Beaucoup de Nigériens croient, à l’instar de Hama Amadou, le chef de file de l’opposition, qu’il existe un accord secret entre Mahamadou Issoufou et Salou Djibo, en vertu duquel Mahamadou Issoufou, aidé par la junte à parvenir au pouvoir, aurait promis de faire en sorte que Salou Djibo lui succède à l’issue de ses deux mandats. Hama Amadou avait déclaré tenir l’information d’un témoin de cet accord, le ministre de l’Intérieur de la Transition, Ousmane Cissé.
Mahamadou Issoufou n’a pas été ingrat
Si nul n’a jamais vu cet accord écrit, les relations sont restées cordiales entre le Président Mahamadou Issoufou et Salou Djibo ces dix dernières années. Salou Djibo dit ne pas avoir réclamé de postes pour ses proches, mais le Président rose en a toutefois gardé trois auprès de lui: le ministre de la Justice, Marou Amadou, ancien président du parlement de Transition, l’oncle de Salou Djibo, Moumouni Mamoudou, longtemps secrétaire général de la Présidence puis nommé ambassadeur au Mali, et Ibrahim Yacouba lui-même, ministre et directeur de cabinet adjoint du Président jusqu’à sa rupture – apparemment définitive – avec le régime en 2018. Ce faisant, le Président aurait fait preuve d’une sorte de reconnaissance à l’égard de personnes ayant servi son accession au pouvoir, témoignant de sa légendaire loyauté à ceux qui l’ont servi ou suivi aux différentes étapes de sa vie politique.
La nomination de la deuxième femme de Salou Djibo comme ambassadeur à Ankara procède de cette même logique. Elle a d’ailleurs été nommée quand Ibrahim Yacouba occupait le portefeuille des Affaires Etrangères.

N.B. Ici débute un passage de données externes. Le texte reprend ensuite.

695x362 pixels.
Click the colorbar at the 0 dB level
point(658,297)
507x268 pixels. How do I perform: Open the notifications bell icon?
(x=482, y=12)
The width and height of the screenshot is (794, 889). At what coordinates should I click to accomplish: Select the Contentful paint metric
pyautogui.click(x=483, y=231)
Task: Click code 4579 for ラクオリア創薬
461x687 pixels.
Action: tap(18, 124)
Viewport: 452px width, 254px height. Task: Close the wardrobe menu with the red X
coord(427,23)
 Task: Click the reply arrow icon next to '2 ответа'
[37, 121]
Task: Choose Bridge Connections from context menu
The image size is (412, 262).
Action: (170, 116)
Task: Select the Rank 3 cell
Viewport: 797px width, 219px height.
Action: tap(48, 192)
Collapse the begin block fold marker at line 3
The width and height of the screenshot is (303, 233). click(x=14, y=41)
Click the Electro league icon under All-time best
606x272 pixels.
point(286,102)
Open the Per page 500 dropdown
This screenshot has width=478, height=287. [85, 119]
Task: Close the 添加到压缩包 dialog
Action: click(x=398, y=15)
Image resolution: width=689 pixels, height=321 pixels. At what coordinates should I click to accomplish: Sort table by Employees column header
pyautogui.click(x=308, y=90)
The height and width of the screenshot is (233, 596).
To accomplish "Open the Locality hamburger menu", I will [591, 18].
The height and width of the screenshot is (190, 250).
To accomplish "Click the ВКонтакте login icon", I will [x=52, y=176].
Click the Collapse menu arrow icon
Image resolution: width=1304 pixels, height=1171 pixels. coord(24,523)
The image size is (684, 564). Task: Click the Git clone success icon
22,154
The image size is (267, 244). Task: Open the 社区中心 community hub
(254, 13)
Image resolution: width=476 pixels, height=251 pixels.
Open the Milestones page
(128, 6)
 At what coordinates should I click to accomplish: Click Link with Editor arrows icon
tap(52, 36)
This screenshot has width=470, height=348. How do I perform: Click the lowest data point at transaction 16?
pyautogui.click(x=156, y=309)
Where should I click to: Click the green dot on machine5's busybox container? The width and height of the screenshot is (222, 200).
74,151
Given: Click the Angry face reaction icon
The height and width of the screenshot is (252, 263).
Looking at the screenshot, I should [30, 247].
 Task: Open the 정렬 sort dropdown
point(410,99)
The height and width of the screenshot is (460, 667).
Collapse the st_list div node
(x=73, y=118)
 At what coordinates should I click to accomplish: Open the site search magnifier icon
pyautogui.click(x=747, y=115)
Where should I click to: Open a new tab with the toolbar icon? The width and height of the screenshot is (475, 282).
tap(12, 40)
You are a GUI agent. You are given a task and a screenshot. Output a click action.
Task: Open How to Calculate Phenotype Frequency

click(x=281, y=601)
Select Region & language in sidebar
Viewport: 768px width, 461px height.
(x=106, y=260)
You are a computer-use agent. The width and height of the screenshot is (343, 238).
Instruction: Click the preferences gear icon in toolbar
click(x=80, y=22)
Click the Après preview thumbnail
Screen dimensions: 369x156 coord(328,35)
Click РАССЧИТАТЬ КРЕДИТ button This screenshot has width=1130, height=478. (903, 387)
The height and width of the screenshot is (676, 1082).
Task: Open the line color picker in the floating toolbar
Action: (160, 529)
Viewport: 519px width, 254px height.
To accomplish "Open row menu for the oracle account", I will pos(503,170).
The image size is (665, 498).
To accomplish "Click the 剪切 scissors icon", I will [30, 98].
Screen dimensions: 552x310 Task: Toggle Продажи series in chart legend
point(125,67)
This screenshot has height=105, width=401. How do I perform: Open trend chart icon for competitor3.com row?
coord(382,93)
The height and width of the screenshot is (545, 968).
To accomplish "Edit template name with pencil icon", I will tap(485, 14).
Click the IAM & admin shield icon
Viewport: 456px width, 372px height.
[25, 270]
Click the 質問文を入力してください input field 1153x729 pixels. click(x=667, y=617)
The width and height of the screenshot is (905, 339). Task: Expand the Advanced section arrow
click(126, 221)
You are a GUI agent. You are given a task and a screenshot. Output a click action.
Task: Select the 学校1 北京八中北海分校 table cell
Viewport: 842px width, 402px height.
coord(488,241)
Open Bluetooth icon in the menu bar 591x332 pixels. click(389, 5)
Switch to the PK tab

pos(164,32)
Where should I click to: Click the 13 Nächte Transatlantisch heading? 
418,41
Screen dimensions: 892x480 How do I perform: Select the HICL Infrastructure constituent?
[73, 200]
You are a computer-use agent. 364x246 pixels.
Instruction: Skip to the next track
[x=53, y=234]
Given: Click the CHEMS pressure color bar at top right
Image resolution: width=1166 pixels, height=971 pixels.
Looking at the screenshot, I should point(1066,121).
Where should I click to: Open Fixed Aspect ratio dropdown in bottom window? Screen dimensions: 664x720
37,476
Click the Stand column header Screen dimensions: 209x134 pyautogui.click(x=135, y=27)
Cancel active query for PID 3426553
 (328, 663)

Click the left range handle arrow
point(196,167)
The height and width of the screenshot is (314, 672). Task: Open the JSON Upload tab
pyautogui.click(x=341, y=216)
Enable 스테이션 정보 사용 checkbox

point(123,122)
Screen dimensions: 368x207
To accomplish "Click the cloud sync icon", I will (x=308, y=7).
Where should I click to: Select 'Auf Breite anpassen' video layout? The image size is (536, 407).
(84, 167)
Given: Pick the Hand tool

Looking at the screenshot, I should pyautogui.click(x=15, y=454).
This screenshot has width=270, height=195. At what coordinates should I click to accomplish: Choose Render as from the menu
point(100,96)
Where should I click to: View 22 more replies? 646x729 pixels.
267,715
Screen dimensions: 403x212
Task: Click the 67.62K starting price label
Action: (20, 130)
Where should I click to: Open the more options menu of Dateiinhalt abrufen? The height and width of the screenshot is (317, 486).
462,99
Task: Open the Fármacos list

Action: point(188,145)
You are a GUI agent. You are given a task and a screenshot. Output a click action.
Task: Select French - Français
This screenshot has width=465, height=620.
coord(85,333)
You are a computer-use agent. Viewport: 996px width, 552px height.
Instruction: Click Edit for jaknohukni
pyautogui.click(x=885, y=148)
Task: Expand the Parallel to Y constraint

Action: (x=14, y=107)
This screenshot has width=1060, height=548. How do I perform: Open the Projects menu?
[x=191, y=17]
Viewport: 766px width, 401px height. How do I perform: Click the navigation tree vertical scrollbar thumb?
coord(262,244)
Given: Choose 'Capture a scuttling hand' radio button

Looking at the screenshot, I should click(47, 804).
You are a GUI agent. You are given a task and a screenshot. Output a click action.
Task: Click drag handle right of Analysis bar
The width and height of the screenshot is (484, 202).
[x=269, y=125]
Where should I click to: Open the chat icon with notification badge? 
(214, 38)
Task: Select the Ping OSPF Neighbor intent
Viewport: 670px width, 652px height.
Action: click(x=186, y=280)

Côté professionnel, l’ancien militaire s’est employé, ces dernières années, dans des missions pour la CEDEAO, y compris, récemment, en Guinée Conakry, mandaté par Mahamadou Issoufou devenu dans l’intervalle président de l’Institution ouest-africaine. Bref, aucun signe n’a été entrevu, depuis dix ans, de problème entre les deux hommes.
Intrus ou outsider ?
Mais Salou Djibo fait figure d’intrus dans la campagne qui s’annonce, dérangeant pour le dauphin désigné du Président, leader historique du PNDS et pour le Président lui-même, dont on ne voit pas comment il pourra appeler à voter pour quelqu’un d’autre que Mohamed Bazoum sans confirmer les pires soupçons. Si la bataille électorale qui s’annonce se joue à la loyale, le poids de Salou Djibo devrait rester modeste : il est absent du pays depuis très longtemps et n’a pas plus de base que de légitimité politique.
Seule l’opposition regardera peut-être avec intérêt cette singulière candidature, s’agissant d’un facteur de division du camp du pouvoir et d’une épine dans le pied du Président sortant.